[[ Dataset records open ]]

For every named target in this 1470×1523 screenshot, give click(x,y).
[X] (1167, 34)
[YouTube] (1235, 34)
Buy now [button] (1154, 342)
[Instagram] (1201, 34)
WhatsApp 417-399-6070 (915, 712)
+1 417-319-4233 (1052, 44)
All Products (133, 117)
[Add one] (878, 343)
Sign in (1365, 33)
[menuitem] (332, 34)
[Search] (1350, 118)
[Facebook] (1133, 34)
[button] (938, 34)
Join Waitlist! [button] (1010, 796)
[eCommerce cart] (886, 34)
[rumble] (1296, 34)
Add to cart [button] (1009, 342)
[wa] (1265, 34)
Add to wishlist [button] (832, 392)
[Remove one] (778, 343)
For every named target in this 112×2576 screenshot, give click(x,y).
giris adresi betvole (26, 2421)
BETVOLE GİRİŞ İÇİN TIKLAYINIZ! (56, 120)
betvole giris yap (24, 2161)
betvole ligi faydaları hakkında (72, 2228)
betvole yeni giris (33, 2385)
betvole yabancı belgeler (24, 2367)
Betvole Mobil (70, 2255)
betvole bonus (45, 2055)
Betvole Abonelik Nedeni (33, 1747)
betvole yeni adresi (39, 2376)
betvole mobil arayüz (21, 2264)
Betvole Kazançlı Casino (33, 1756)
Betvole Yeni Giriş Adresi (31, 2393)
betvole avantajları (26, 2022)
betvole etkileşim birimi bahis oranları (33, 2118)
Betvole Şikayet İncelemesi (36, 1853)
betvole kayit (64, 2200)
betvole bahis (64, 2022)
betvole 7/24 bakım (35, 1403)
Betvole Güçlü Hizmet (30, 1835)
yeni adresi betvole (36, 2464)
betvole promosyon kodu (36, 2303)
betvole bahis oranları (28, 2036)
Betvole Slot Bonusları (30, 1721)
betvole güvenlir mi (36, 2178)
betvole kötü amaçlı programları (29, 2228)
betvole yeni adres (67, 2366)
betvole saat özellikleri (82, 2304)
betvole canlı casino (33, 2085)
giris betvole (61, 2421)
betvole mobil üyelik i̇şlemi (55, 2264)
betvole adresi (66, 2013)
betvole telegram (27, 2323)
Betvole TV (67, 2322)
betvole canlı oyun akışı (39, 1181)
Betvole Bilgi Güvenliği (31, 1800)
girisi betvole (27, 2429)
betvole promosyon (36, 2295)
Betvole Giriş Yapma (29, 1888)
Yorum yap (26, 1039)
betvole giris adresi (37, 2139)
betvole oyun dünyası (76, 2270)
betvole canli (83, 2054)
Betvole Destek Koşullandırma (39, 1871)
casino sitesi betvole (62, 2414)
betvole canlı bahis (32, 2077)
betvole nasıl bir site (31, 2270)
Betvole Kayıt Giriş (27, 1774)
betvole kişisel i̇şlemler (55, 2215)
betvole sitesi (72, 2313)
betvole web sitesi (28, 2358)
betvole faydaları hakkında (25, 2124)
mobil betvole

[[ Dataset records closed ]]

■ Your instructions
In the lines above, find each one with "every" and list it.

■ Answer below
For every named target in this 1470×1523 screenshot, give click(x,y).
For every named target in this 112×2576 screenshot, give click(x,y).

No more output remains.